[Collected data entries]
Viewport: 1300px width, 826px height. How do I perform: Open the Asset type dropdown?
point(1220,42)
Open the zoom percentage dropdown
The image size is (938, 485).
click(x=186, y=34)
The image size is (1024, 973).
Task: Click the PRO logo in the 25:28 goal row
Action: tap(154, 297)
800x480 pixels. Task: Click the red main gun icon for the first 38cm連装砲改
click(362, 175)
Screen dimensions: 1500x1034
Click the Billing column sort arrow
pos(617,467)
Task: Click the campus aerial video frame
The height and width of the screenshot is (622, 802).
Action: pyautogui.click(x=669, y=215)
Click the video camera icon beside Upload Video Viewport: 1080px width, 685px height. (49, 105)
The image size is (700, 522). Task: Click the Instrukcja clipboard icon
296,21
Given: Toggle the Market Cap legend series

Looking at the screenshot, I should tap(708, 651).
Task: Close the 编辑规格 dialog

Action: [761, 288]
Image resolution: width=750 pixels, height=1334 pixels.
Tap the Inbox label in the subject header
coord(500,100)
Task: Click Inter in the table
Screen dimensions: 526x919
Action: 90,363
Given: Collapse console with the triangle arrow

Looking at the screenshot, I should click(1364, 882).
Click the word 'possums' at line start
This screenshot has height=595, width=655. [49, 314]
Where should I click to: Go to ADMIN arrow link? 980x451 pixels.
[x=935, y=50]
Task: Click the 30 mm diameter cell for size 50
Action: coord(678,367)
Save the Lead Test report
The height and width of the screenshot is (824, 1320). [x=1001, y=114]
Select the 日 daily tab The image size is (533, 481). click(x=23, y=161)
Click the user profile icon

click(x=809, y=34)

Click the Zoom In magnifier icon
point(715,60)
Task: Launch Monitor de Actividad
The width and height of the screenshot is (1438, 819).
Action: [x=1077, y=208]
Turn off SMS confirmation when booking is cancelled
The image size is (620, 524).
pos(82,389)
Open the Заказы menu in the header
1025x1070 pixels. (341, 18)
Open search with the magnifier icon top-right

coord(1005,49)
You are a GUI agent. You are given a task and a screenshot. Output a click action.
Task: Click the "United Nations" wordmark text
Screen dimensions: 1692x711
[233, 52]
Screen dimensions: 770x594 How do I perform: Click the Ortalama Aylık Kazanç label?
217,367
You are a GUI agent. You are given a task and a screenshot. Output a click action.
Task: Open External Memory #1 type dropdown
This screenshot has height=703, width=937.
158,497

» **WHAT TO WORK ON**
Would you report every line of the entries above containing the word "video"?

» **THE ANSWER**
Task: Click the campus aerial video frame
Click the video camera icon beside Upload Video Viewport: 1080px width, 685px height. (49, 105)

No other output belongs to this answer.